- **What you will do**:
The full set of entries below is to be returned unchanged.

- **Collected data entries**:
════════

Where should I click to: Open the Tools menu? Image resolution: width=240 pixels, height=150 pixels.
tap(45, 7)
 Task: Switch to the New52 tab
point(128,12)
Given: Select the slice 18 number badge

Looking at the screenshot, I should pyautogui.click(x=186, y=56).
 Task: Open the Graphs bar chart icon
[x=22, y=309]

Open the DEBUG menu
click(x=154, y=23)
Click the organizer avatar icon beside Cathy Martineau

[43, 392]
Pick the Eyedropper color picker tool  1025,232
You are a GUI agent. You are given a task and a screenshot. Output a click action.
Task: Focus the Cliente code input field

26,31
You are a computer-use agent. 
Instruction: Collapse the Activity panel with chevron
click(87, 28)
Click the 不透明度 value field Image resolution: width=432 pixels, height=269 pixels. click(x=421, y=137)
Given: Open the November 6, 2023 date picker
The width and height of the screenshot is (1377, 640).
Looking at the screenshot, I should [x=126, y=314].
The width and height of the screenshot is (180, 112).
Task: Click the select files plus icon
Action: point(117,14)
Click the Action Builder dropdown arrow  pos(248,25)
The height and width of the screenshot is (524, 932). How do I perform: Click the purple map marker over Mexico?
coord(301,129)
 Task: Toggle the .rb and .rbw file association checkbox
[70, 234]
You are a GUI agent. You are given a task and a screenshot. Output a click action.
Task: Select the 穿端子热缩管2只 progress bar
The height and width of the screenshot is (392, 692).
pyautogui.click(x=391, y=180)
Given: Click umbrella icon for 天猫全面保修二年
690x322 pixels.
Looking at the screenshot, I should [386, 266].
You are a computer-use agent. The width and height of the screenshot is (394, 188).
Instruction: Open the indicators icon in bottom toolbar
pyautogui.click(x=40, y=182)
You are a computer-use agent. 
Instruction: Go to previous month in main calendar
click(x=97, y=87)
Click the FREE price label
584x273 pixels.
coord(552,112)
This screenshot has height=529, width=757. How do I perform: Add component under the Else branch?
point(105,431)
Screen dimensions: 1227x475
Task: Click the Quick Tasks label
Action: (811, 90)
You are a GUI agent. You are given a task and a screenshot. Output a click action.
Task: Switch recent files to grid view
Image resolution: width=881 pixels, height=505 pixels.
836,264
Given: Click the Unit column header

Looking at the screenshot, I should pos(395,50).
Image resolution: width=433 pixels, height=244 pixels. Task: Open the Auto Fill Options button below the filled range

════════

- **Solution for this task**:
Where should I click to: Open the Tools menu? Image resolution: width=240 pixels, height=150 pixels.
tap(45, 7)
 Task: Switch to the New52 tab
point(128,12)
Given: Select the slice 18 number badge

Looking at the screenshot, I should pyautogui.click(x=186, y=56).
 Task: Open the Graphs bar chart icon
[x=22, y=309]

Open the DEBUG menu
click(x=154, y=23)
Click the organizer avatar icon beside Cathy Martineau

[43, 392]
Pick the Eyedropper color picker tool  1025,232
You are a GUI agent. You are given a task and a screenshot. Output a click action.
Task: Focus the Cliente code input field

26,31
You are a computer-use agent. 
Instruction: Collapse the Activity panel with chevron
click(87, 28)
Click the 不透明度 value field Image resolution: width=432 pixels, height=269 pixels. click(x=421, y=137)
Given: Open the November 6, 2023 date picker
The width and height of the screenshot is (1377, 640).
Looking at the screenshot, I should [x=126, y=314].
The width and height of the screenshot is (180, 112).
Task: Click the select files plus icon
Action: point(117,14)
Click the Action Builder dropdown arrow  pos(248,25)
The height and width of the screenshot is (524, 932). How do I perform: Click the purple map marker over Mexico?
coord(301,129)
 Task: Toggle the .rb and .rbw file association checkbox
[70, 234]
You are a GUI agent. You are given a task and a screenshot. Output a click action.
Task: Select the 穿端子热缩管2只 progress bar
The height and width of the screenshot is (392, 692).
pyautogui.click(x=391, y=180)
Given: Click umbrella icon for 天猫全面保修二年
690x322 pixels.
Looking at the screenshot, I should [386, 266].
You are a computer-use agent. The width and height of the screenshot is (394, 188).
Instruction: Open the indicators icon in bottom toolbar
pyautogui.click(x=40, y=182)
You are a computer-use agent. 
Instruction: Go to previous month in main calendar
click(x=97, y=87)
Click the FREE price label
584x273 pixels.
coord(552,112)
This screenshot has height=529, width=757. How do I perform: Add component under the Else branch?
point(105,431)
Screen dimensions: 1227x475
Task: Click the Quick Tasks label
Action: (811, 90)
You are a GUI agent. You are given a task and a screenshot. Output a click action.
Task: Switch recent files to grid view
Image resolution: width=881 pixels, height=505 pixels.
836,264
Given: Click the Unit column header

Looking at the screenshot, I should pos(395,50).
Image resolution: width=433 pixels, height=244 pixels. Task: Open the Auto Fill Options button below the filled range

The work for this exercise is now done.